General model of algorithmic trading system.
Recently, with the rapid development and impressive achievements in machine learning, leveraging machine learning approaches in algorithmic trading has become a highly researched topic. Although time series forecasting has been an active topic for several decades, financial time series prediction remains quite challenging due to its complexity. Therefore, numerous studies have been published on machine-learning-based models with relatively better performances than classical techniques. Specifically, in recent years, deep learning has demonstrated tremendous learning of feature representations of complex data such as high-dimensional nonlinear data, temporal data, spatial data, and graph data, and has gained great success in various applications. Financial time series forecasting is no exception. As such, an increasing number of prediction models based on multiple deep-learning-based approaches, especially LSTM-based approaches, have been introduced and have achieved state-of-the-art performance in recent years. On the other hand, compared with conventional machine learning methods, reinforcement learning is learning behavior, which deals with what actions should be taken by subjects to achieve the highest reward in an environment. Such characteristics make reinforcement learning suitable for trading, especially when we combine reinforcement learning and deep learning, i.e., deep reinforcement learning. Deep reinforcement learning demonstrates significant advantages and many achievements in various aspects. In practical applications, the successes of deep reinforcement learning have been shown extensively in many tasks, including robot navigation and helicopter control. The application of deep learning and reinforcement learning in algorithmic trading has achieved a good number of impressive results.
However, we still face difficulties applying reinforcement learning in highly dynamic and nonindependent financial markets. First, there is low forecasting performance for noisy, nonstationary, and nonlinear financial time series. Second, convergence issues and mode collapse occur frequently during model training. Last, it is time-consuming for neural network training, which may not be acceptable for real-time online trading. Hence, it leads to an interesting question in the context of the financial market: how can we leverage both deep learning and reinforcement learning to design an efficient trading approach for financial markets?

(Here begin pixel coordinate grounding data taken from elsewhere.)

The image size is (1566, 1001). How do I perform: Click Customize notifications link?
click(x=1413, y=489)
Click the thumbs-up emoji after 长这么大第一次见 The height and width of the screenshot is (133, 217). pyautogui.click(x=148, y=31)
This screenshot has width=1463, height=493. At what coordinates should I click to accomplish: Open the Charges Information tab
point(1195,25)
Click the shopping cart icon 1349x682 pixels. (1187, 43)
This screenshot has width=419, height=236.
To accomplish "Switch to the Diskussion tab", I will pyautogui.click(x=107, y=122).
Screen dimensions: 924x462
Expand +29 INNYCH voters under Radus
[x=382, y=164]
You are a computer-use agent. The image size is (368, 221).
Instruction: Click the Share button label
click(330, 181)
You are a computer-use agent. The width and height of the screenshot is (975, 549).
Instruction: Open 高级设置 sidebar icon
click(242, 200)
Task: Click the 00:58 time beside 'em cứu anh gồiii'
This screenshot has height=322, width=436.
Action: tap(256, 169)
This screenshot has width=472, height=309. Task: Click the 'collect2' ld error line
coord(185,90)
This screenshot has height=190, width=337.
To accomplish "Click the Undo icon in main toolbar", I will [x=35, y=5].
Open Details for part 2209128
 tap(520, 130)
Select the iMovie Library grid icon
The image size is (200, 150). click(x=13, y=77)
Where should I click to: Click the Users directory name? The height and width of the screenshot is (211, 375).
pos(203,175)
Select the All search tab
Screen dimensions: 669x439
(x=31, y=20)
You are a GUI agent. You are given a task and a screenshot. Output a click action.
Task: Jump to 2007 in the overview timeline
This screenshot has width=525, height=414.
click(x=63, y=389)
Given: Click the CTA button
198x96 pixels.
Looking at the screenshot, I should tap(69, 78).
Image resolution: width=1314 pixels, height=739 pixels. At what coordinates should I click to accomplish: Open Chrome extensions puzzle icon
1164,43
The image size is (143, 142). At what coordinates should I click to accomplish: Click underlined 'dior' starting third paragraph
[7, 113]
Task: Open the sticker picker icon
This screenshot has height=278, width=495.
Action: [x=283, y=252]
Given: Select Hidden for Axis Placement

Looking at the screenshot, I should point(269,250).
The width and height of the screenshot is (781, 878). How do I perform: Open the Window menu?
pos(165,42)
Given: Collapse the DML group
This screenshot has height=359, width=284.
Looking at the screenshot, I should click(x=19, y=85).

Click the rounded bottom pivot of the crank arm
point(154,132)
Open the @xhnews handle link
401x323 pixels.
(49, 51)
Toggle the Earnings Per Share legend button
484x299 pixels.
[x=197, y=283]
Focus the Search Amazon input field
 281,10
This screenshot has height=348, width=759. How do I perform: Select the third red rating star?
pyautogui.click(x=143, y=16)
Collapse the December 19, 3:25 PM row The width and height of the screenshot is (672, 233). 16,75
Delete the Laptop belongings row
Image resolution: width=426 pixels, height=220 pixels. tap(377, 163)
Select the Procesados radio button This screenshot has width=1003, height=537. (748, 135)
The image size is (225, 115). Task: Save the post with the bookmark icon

Inspired by deep learning’s strong capability of financial market feature representation and reinforcement learning’s significant achievement in decision-making, we are motivated to propose the Integrated Framework of Forecasting Based Online Trading Strategy (IFF-BOTS). IFF-BOTS can satisfy better prediction performance and dynamic decisions for real-world online trading systems. Our method adopts a novel isomorphic convolutional neural network (CNN) based forecaster-classifier-executor architecture, which can empower temporal feature capture and make the best use of the strong pattern classification capability of convolutional neural networks. Furthermore, we adopt an integrated prediction indicator to leverage forecasting and corresponding classification precision. With such quantitative prediction, we define an improved trading strategy based on an effective combination of direct reinforcement learning and a predictive heuristic strategy. Unlike most existing methods that mainly adopt deep neural networks for feature extraction and representation of financial time series, the proposed forecaster-classifier-executor architecture can unify prediction together with trading decisions. The main contributions of the proposed IFF-BOTS are as follows:
Propose a forecaster-classifier-executor framework that exploits deep-learning-based financial time series prediction and reinforcement-learning-based decision-making to achieve a better Sharpe Ratio and real-time performance. Capture financial time series data regularities, forecasting by providing a computationally effective isomorphic CNN-based architecture, and a novel integrated prediction indicator to make the best use of forecasting and uncertainty for trading strategy. An improved direct-reinforcement-learning-based strategy can benefit from deep feature extraction and prediction-based heuristic strategy. Empirically evaluate the proposed framework on two real-world stock datasets with widespread measurements: Total Profits and Sharpe Ratio.
The rest of this paper is organized as follows. Section 2 presents a brief review of the related works. Section 3 introduces the proposed IFF-BOTS architecture and trading strategy. In Section 4, we introduce the experimental settings and demonstrate the results of the proposed IFF-BOTS with three state-of-the-art methods on the test datasets. Finally, Section 5 summarizes the whole paper and suggests possible future work.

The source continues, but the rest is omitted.